來應寺から常滑街道を右へ200m先に進むと、59番札所 萬年山 玉泉寺の参道口に至ります。
今回はこの参道口に鎮座する「行者神變大菩薩」を掲載します。

常滑街道から玉泉寺山門方向の参道の眺め。

長い参道の右側に写真の「行者神變大菩薩」は鎮座します。
石段右に役行者の諡号「行者神變大菩薩」と刻まれた石標が立てられ、石標側面に「創立70年記念」とあります。
残念ながら石標や鳥居の寄進年を見ておらず、創建時期の想定ができません。

「行者神變大菩薩」の全景。
高い石垣の神域に鳥居と常夜灯を構え、その奥に祠が建てられています。
日本の精神文化において、山岳信仰と仏教の融合は深い意味を持ち、その中心に位置するのが奈良時代の宗教的指導者であり、修験道の開祖とされる役行者(神變大菩薩)です。
彼は自然との調和を重視し、山々を聖域として崇める教えを通じて、人々の心身を癒す道を切り開きました。
この教えは、現代においても多くの人々に受け継がれています。
山岳宗教の時代には、既に古来の神道と大陸から伝来した仏教が習合していたと思われます。
山に宿る神々への畏敬の念と、仏教の山林修行の思想が結びつくことで、独自の信仰形態が形成されていったのではないでしょうか。
こうした宗教的融合の中で、修験道は誕生し、山を舞台にした厳しい修行を通じて、霊的な力を得る道として発展していきました。
文武天皇3年(699)、役行者は「人々を言葉で惑わしている」との讒言により伊豆大島へ流罪となります。
流刑先の伊豆大島では、大宝元年(701)に恩赦が許されまで、毎晩空を飛翔して富士山や伊豆の山々に向かい修行していたとも言われ、役行者の霊的な力と修行への執念を象徴する伝承として語り継がれています。
この出来事は、彼の生涯における試練の一つであり、信仰と修行の道がいかに困難であったかを物語っています。
寛政11年(1799)には、彼の没後1100年を迎え、生前の行いを尊び、光格天皇から「神変大菩薩」という諡号を贈られました。
前鬼・後鬼を従え、修行によって培われた強靭な身体と精神そのものが、彼の教えであり、御利益なのかもしれません。
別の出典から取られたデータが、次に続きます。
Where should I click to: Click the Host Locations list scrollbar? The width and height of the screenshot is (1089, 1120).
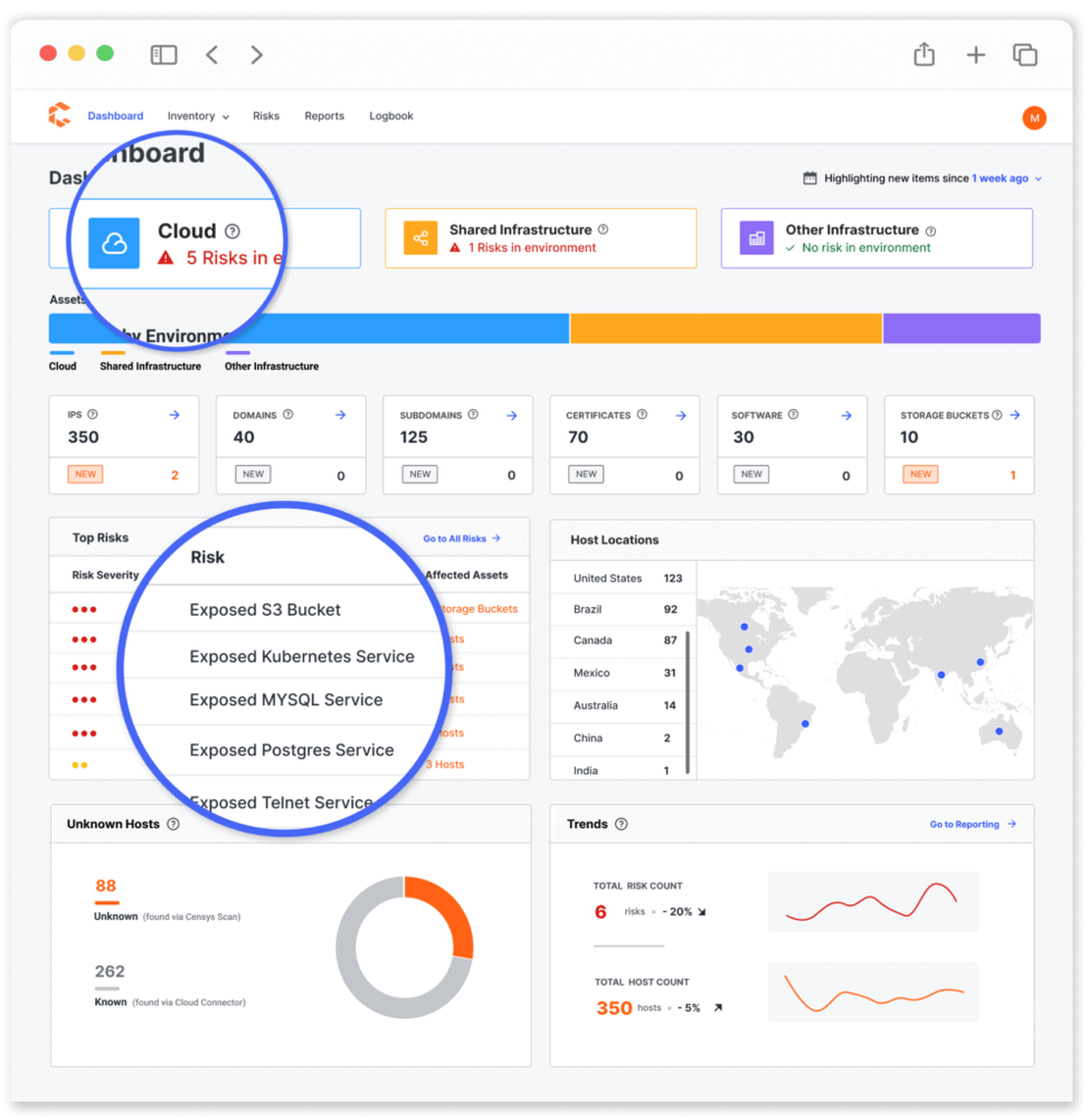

神から菩薩になった役行者、祠の前の鳥居に神仏習合の趣が漂う。

祠全景。
大きな岩で組み上げた祠の上部には「村中安全」と刻まれ、その上には宝珠が乗せられています。
常夜灯の部材を流用して作られたものだろうか。
安置される像は当然ながら役行者像。
寺や神社の境内、山中などでよく見かけられますが、一般的には僧衣に袈裟をまとい、長いひげをたくわえ、手に錫杖を持ち、高下駄を履いて腰かけ、前鬼・後鬼を従えた姿で描かれます。
役行者が会得した計り知れない鎮魂と呪術の力が、大谷に近寄る災いから護っているのだろう。
後開催 第八回歩いて巡拝 知多四国 行者神變大菩薩
宗派 / -----
創建 / 不明
開基 / -----
開山 / -----
本尊 / 行者神變大菩薩
札所 / -----
所在地 / 常滑市大谷浜條118
來應(来応)寺から行者神變大菩薩 / 來應寺から常滑街道を右へ200m先、徒歩3分ほど。